> _PROVIDED PASSAGE_:
>> Begin
OPINION – Xi-Biden diplomacy of reengagement and repositioning amid Sino-US Tensions


The presidential diplomacy of reengaging the other side and repositioning their stance was a hallmark of Xi Jinping’s 2-hour phone discussions with Joe Biden on April 2 amid ongoing Sino-US tensions over economic, political, and military affairs. Such reengagement and repositioning remain the enduring characteristics of Sino-US relations since the San Francisco meeting in last November 2023.

Sonny Shiu-Hing Lo*

Unlike the Donald Trump administration which engaged in a fierce ideological and trade war with China, the Joe Biden government has since January 2021 attempted to look for opportunities of reengaging the People’ Republic of China (PRC). The most recent telephone dialogue between President Joe Biden and President Xi Jinping took place at a politically significant period during which the upcoming US presidential election will be held seven months later. Furthermore, the “presidential” inauguration of the new Taiwan leader, William Lai Ching-te, will be held on May 20. While the PRC government will be expected to react to what Lai will say in his inaugural speech, the Biden administration made its position clear on the telephone dialogue with the Xi Jinping side on a whole range of issues.

According to news report, the US maintains its “one-China policy,” does not support “Taiwan independence,” does not seek “the new Cold War,” does not intend to change the Chinese system, does not seek to oppose China through the consolidation of its alliances, does not intend to have conflicts with China, does not seek to curb China’s development, and does not seek to decouple or delink with China – a posture with one certainty and seven “NOs.” 

President Xi Jinping reiterated three positions from the Chinese side, namely seeing a peaceful stance as valuable, seeing stability as of utmost importance, and seeing trust as the foundation of Sino-US relations. In terms of peace, the Chinese side maintains the principle of no conflict, no confrontation as the bottom line, and persistence in elevating the Sino-US relations. Regarding stability, China adopts the position of not disrupting, not provoking, not stepping over the boundary of the other side, thereby maintaining the overall stable relations with the US. In terms of trust-building as the basis, China utilizes actions to realize its promises, turning the visions of the San Francisco into realities.
>> End
> _REQUIRED WORK_:
a. Summarize the opinion piece on the Xi-Biden phone call in two sentences.
b. Pick up the opinion piece on the Xi-Biden phone call after its final sentence and write the next part.
The data that comes next plays no part in this work.

> _DATA SECTION_:
>> Begin
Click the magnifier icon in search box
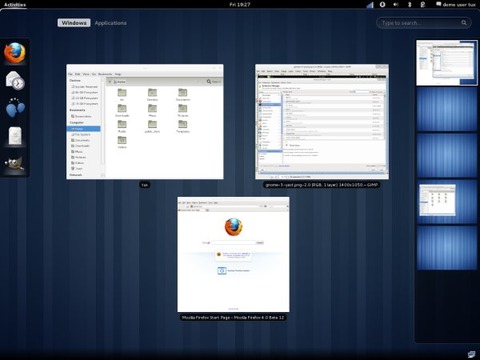This screenshot has width=480, height=360. (464, 23)
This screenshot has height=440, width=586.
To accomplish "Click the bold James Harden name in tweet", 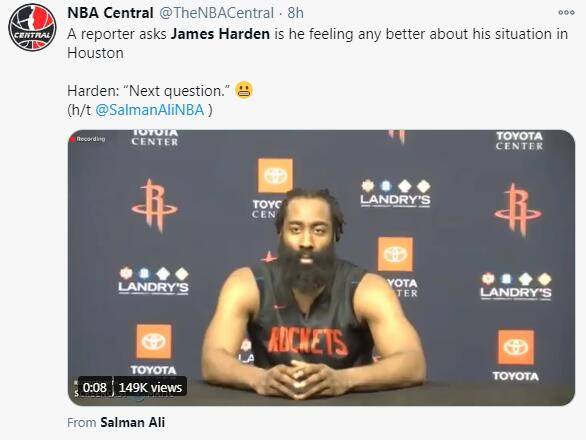I will coord(220,34).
>> End
> _RESPONSES TO THE TASKS_:
a. Xi Jinping and Joe Biden held a two-hour phone call on April 2 amid Sino-US tensions, marked by reengagement and repositioning, at a time shaped by the upcoming US presidential election and the May 20 inauguration of Taiwan's new leader, William Lai Ching-te. The US restated its one-China policy along with seven "NOs," such as not supporting Taiwan independence or seeking a new Cold War, while Xi stressed peace, stability, and trust as the foundation of Sino-US relations.

b.
President Xi Jinping emphasized that the strategic understanding of China and the US is “the first button” that should be fixed by both sides – meaning that Beijing and Washington must avoid confrontation, must have mutual respect, must persist in the stable, healthy, and sustainable path rather than returning to the old road. 

Clearly, both sides reiterated their previous stance in a more refreshing and emphatical manner, utilizing the San Francisco consensus as the basis to tackle issues of “low politics,” such as climate change, narcotics control and people-to-people exchange.

The Xi-Biden telephone talks went through the ideological differences of both sides, but indeed without any breakthrough. The Chinese side, as before, emphasized that the red line over Taiwan must not be crossed and that the US has heightened the risks of Sino-US relations by suppressing China’s economic, technological and trade development. 

At the same time, the US side stressed the importance of stability and peace across the Taiwan Strait, emphasized the importance of the “freedom of navigation” in South China Sea, expressed its concern about the Chinese support of the Russian military-industrial complex, the “unfair trade policy and non-market economic practices” of China, and indicated that Washington would avoid a scenario in which the US technology would be utilized to “weaken the American national security.” The Biden administration reiterated its stance over the denuclearization of the Korean peninsula, implying perhaps China would be expected to play an active role in reining in the militaristic behaviour of North Korea.

In response to the US concerns, the Chinese side reiterated in the telephone meeting and at the Foreign Ministry’s press briefing afterwards that China has its “indisputable sovereignty” over the related islands and nearby waters in the South China Sea, and that Washington should not intervene in the affairs between Beijing and Manila. China, according to Foreign Ministry spokesperson Wang Wenbin on April 3, is willing to exchange with the US over human rights issues, which however should not be used as an excuse to interfere with the Chinese internal affairs – a position referring to the US side’s concern about “human rights” condition in China and Hong Kong.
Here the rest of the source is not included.